Her early letters had been in traditional form, typed on an old typewriter on their big kitchen table, then taken into Hawker, the nearest town (almost an hour’s drive away), photocopied and posted. It was much easier these days, the letters sent instantly via the wonder of e-mail. Even so, she still printed out paper copies and kept them stored in the filing cabinet beside the desk.

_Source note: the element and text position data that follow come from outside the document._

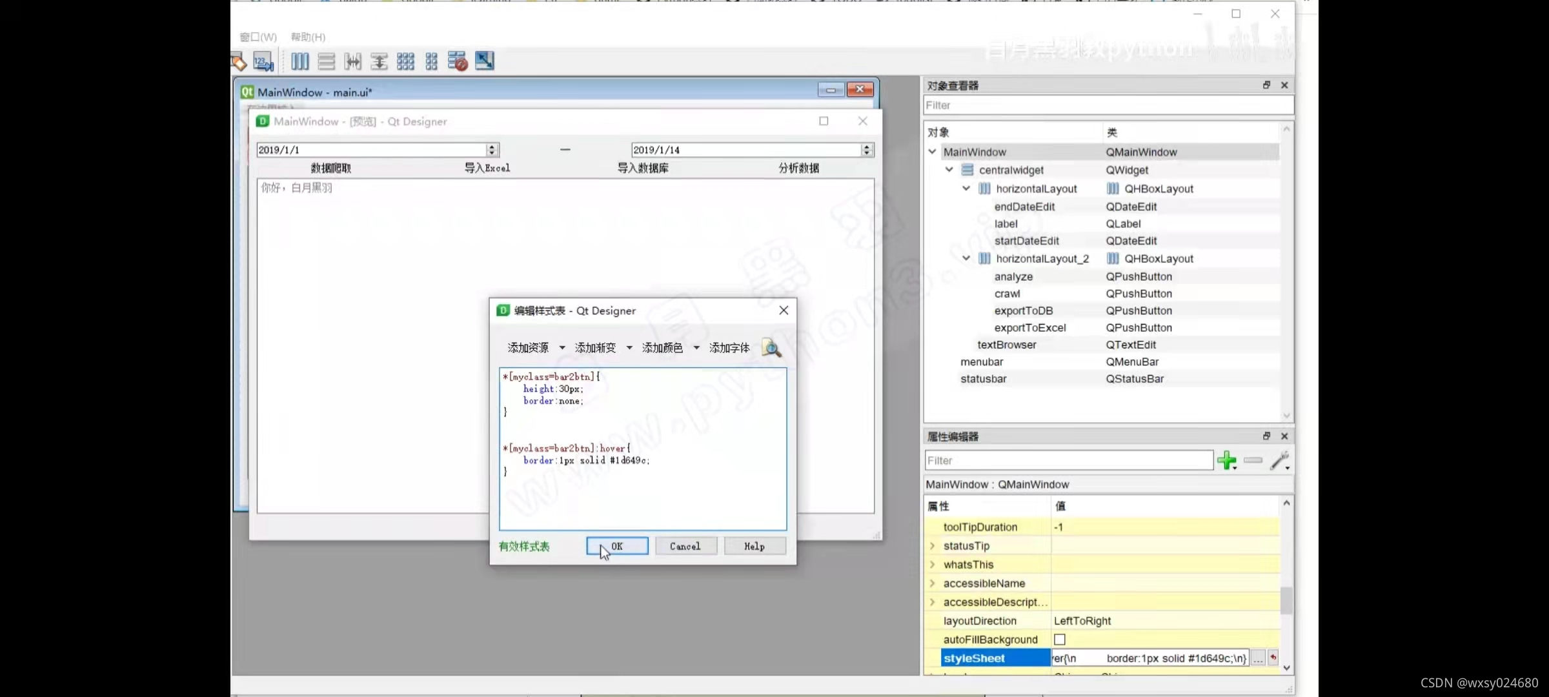Click the Adjust Size toolbar icon
This screenshot has height=697, width=1549.
[484, 61]
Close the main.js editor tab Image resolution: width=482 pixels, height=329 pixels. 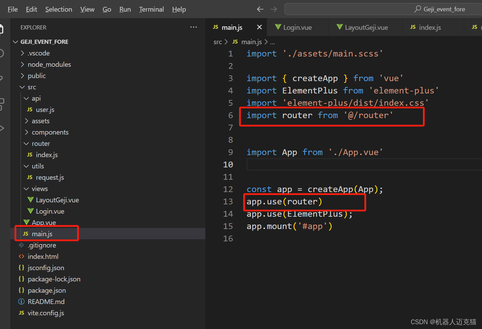click(x=259, y=27)
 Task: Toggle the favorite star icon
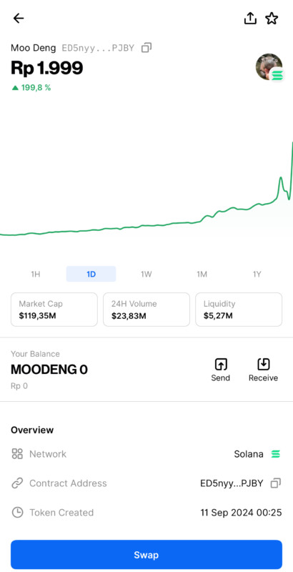272,19
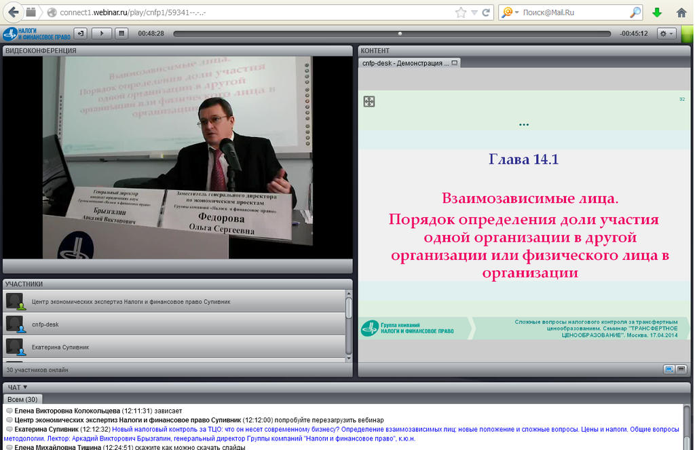Select participant Екатерина Супивник in the list
Viewport: 695px width, 450px height.
(x=60, y=347)
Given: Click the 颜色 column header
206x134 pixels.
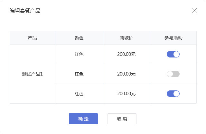Looking at the screenshot, I should pos(79,38).
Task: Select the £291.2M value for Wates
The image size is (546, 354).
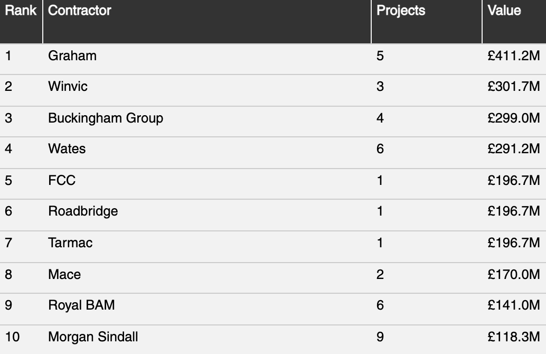Action: 514,149
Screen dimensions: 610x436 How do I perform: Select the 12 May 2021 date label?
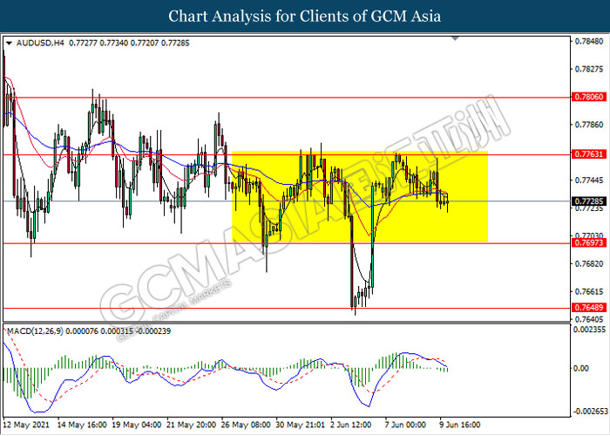click(x=27, y=425)
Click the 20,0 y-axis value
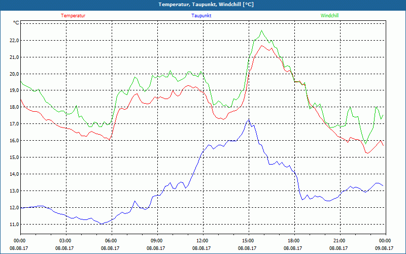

She knew the children found the whole idea mortifying — they, and Nick, had stopped reading the letters long ago— but perhaps in years to come they might like to see them. Angela hoped so. She secretly thought of them as historical documents. All the facts of their lives were there, after all, recorded in brief dispatches. She’d read back through them all only recently.

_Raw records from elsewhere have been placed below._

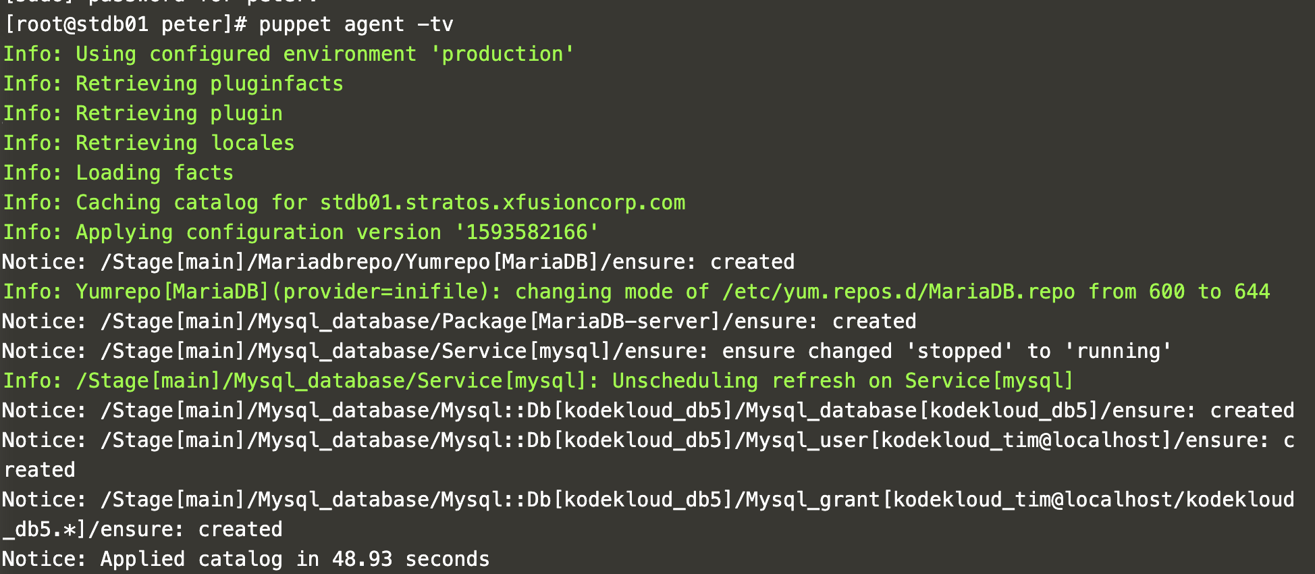Screen dimensions: 1315x574
Task: Click the 'puppet agent -tv' command text
Action: 356,24
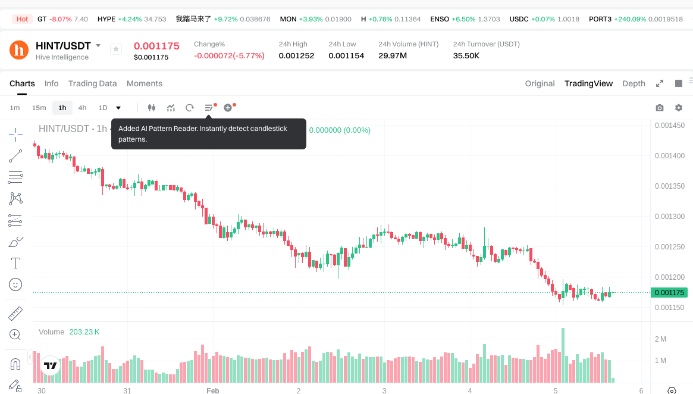Toggle the magnet snap mode
Image resolution: width=693 pixels, height=394 pixels.
(15, 364)
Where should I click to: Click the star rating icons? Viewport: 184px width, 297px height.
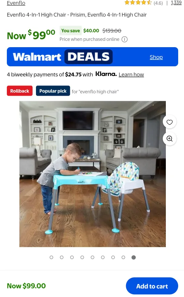[x=138, y=3]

She’d written about her first years of marriage: “Nick and I couldn’t be happier! I am loving my new life on the land too. I can now name five species of native birds by their calls alone, four varieties of gum trees by their bark, and last week I drove a tractor for the first time. There’s hope for this London-born city girl yet!” She wrote about the arrival of the twins less than a year after their wedding day: “We already knew it would be twins, but it was still an incredible surprise to see two of them. One is so dark; the other is so fair; both are so beautiful. We’re naming them after my grandmothers, Victoria and Genevieve.” Three years later, she wrote about Lindy’s arrival: “A third girl! Another beautiful brunette. The twins can’t wait to get their hands on their new little playmate. I get to name her too (Nick and I struck a deal on our wedding night: I name any girls; he names any boys). I’ve chosen my favorite name from Shakespeare—Rosalind. The twins are already calling her Lindy!” The next two decades of updates were about outback station life, family holidays, academic results, hobbies, pets and funny incidents involving the girls, each re- port chatty and cheery.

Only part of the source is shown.